> THE PROBLEM
Reproduce exactly the lines below, starting at the line that contains "Instruction: Click the" and ending with the last line of the records, both included; leave out any pictures.

> RECORDS FOR PROCESSING

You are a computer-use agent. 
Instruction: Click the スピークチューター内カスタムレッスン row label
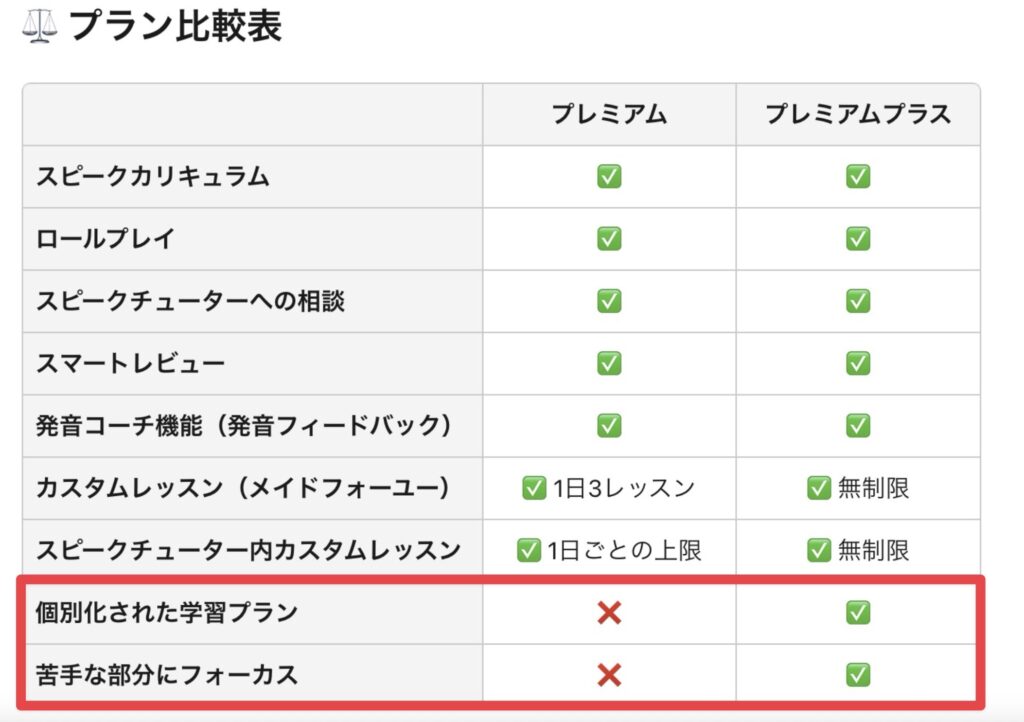[248, 550]
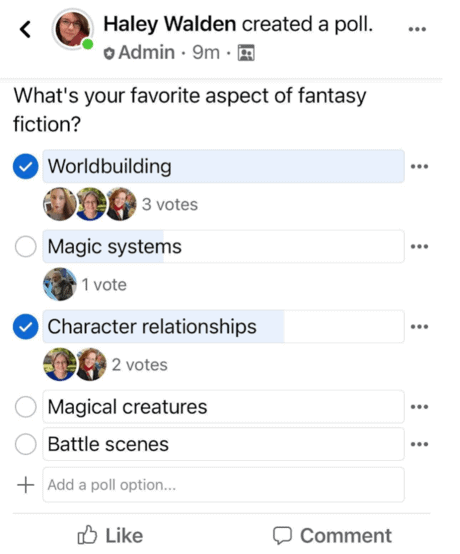Open more options for Worldbuilding
Viewport: 460px width, 554px height.
419,166
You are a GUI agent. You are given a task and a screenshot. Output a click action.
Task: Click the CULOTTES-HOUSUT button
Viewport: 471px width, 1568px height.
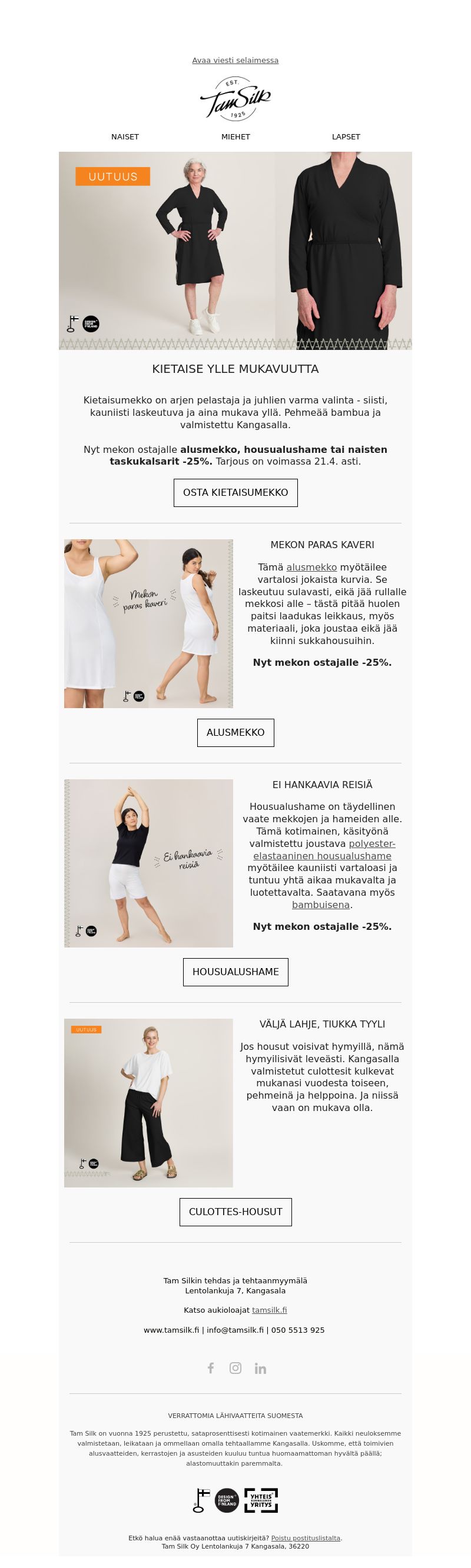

> WRITTEN ANSWER
Instruction: Click the スピークチューター内カスタムレッスン row label
[248, 550]
Open more options for Worldbuilding
Viewport: 460px width, 554px height.
419,166
You are a GUI agent. You are given a task and a screenshot. Output a click action.
Task: Click the CULOTTES-HOUSUT button
Viewport: 471px width, 1568px height.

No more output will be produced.